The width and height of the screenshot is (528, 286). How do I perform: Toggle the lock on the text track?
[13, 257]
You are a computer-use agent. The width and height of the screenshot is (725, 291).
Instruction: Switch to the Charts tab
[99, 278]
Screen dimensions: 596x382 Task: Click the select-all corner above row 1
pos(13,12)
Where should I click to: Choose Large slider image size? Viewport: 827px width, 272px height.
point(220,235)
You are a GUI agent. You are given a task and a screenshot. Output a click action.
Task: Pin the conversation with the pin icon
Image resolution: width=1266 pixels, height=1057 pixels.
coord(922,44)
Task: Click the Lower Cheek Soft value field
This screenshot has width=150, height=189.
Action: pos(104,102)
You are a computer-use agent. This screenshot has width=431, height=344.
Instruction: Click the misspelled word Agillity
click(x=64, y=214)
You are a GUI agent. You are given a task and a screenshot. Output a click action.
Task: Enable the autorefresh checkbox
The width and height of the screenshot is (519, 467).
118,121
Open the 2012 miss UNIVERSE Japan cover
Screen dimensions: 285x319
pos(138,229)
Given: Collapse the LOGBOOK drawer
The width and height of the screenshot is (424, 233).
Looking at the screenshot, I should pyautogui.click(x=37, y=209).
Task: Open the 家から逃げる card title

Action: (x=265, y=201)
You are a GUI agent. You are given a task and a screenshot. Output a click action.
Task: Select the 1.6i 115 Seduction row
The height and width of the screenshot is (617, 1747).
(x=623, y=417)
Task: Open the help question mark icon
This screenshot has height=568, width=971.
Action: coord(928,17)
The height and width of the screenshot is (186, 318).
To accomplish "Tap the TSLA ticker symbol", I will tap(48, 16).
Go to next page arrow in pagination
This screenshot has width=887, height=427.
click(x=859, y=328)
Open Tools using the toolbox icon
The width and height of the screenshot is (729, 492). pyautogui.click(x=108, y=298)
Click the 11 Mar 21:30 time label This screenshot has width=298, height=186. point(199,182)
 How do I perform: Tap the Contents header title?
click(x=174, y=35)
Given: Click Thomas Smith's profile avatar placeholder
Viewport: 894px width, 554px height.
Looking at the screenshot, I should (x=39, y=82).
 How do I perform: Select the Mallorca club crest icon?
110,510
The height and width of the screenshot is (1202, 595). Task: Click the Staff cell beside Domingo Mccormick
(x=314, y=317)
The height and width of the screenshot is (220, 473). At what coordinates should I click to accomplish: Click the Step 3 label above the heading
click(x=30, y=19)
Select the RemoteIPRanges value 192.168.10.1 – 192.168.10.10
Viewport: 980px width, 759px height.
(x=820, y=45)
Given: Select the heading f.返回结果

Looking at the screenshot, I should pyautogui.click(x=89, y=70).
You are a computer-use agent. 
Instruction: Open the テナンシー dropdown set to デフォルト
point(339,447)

(Work instruction) Using the records above, report each line with the string "computer".

(Result)
You are a computer-use agent. The width and height of the screenshot is (725, 291).
You are a computer-use agent. This screenshot has width=431, height=344.
You are a computer-use agent. 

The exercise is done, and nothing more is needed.